[TEKSTFRAGMENT]

Bij WhatsApp bericht van 24 maart 2021 heeft [gedaagde 2] [eisers] laten weten dat het college van burgemeester en wethouders van [plaats 2] (hierna: het college) positief heeft besloten op het ontwerpbestemmingsplan “ [adres 1] , te [plaats 1] ” en dat dit plan van 1 april tot en met 12 mei 2021 ter inzage wordt gelegd.
2.7.
Tijdens de terinzagelegging heeft [eisers] geen zienswijze tegen het ontwerpbestemmingsplan ingediend.
2.8.
Op 16 april 2021 heeft Hermes Vastgoed haar bedrijfsterrein met bouwplan verkocht aan NNG, een projectontwikkelaar. De koopovereenkomst is op 28 mei 2021 ingeschreven in het Kadaster.
2.9.
Op 1 juni 2021 heeft de gemeente [plaats 2] een Nota van Wijzigingen, Bestemmingsplan “ [adres 1] , te [plaats 1] ” opgesteld. Daarin zijn twee wijzigingen op de verbeelding ten opzichte van het ontwerpbestemmingsplan opgesomd: het bouwvlak van de hoofdwoning (de meest noordelijke woning) is 90 graden gedraaid en de verkeersbestemming ten behoeve van de inrit is aangepast.
2.10.
Op 4 juni 2021 heeft NNG een omgevingsvergunning aangevraagd voor een gewijzigd bouwplan op het perceel [adres 1] in [plaats 1] .
2.11.
Bij besluit van 8 juli 2021 heeft de raad van de gemeente Alkmaar de Nota van Wijzigingen “ [adres 1] , te [plaats 1] ” en het gewijzigde bestemmingsplan “ [adres 1] , te [plaats 1] ” vastgesteld.
2.12.
Tegen dit besluit heeft [eisers] beroep ingesteld bij de Afdeling bestuursrechtspraak van de Raad van State (hierna: ABRS) en de voorzieningenrechter van de ABRS verzocht een voorlopige voorziening te treffen.

[/TEKSTFRAGMENT]

OPDRACHT 1: Op welke datum vroeg NNG volgens het tekstfragment een omgevingsvergunning aan voor een gewijzigd bouwplan?

[GEGEVENSLIJST]

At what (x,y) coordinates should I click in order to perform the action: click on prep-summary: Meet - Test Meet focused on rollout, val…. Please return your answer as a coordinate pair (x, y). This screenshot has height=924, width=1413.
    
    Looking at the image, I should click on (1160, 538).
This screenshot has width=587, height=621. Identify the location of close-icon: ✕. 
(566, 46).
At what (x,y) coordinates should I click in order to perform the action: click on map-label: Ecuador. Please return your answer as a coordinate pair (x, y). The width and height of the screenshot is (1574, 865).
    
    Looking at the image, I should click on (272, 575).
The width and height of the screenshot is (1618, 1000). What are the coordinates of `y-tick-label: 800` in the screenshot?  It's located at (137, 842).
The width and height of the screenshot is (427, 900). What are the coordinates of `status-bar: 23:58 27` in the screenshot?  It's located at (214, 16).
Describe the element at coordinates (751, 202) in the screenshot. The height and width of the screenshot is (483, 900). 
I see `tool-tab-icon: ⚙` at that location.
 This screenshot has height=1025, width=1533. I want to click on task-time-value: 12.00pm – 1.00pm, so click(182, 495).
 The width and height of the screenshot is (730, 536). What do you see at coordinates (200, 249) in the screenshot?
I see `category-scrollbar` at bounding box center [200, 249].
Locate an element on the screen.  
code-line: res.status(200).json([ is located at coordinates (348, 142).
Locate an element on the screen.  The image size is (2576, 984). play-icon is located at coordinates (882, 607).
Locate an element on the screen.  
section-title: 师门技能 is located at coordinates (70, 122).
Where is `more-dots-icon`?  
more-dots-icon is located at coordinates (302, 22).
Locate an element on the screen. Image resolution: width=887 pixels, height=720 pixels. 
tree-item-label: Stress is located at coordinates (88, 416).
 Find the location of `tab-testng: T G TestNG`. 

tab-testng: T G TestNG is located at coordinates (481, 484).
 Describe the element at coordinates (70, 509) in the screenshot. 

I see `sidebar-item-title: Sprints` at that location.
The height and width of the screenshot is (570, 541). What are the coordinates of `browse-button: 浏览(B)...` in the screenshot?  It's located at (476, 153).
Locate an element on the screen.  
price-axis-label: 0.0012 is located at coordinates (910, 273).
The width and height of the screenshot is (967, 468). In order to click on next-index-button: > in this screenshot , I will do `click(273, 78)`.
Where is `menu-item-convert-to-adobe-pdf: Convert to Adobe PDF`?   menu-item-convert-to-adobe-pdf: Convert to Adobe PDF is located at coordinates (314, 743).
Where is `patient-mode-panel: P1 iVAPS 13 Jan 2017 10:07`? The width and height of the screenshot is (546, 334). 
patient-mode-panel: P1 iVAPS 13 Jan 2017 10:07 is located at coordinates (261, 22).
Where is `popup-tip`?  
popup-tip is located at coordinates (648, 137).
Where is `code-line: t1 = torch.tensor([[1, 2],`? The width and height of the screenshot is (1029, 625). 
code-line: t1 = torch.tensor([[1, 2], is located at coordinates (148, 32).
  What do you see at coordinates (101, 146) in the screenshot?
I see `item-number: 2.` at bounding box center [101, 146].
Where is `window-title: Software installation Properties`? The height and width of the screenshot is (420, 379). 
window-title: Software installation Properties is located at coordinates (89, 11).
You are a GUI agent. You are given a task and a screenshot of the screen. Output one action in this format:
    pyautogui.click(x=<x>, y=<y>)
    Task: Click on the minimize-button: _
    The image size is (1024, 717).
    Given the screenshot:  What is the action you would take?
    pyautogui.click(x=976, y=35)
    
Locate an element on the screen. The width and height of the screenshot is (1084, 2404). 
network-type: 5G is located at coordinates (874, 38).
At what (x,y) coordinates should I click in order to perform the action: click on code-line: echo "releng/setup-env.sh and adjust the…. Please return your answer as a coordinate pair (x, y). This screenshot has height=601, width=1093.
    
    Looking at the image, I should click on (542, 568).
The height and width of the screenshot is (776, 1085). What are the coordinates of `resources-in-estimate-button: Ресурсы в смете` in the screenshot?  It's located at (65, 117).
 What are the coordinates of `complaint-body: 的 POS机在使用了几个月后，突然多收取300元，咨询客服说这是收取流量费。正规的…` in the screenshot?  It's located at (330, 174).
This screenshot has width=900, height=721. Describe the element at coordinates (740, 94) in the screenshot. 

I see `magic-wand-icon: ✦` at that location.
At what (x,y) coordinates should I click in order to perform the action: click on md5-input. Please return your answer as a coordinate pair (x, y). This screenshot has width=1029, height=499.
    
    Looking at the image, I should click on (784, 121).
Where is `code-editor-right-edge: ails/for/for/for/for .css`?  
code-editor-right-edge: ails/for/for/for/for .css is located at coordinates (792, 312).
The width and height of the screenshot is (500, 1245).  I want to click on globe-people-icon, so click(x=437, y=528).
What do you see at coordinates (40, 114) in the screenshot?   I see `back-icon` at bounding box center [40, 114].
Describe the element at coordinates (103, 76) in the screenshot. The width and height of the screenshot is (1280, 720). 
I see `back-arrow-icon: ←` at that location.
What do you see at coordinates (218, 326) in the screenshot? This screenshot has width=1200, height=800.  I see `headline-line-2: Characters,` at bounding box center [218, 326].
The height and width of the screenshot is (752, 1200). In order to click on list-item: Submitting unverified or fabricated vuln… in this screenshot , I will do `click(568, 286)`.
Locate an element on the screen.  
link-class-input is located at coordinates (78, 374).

[/GEGEVENSLIJST]

OPDRACHT 2: Schrijf de regels uit de lijst letterlijk over. Begin bij de regel met "What do you see at coordinates (218, 326)" en ga door tot en met het einde van de lijst.

JOUW ANTWOORD 1: Op 4 juni 2021.

JOUW ANTWOORD 2:
What do you see at coordinates (218, 326) in the screenshot? This screenshot has width=1200, height=800.  I see `headline-line-2: Characters,` at bounding box center [218, 326].
The height and width of the screenshot is (752, 1200). In order to click on list-item: Submitting unverified or fabricated vuln… in this screenshot , I will do `click(568, 286)`.
Locate an element on the screen.  
link-class-input is located at coordinates (78, 374).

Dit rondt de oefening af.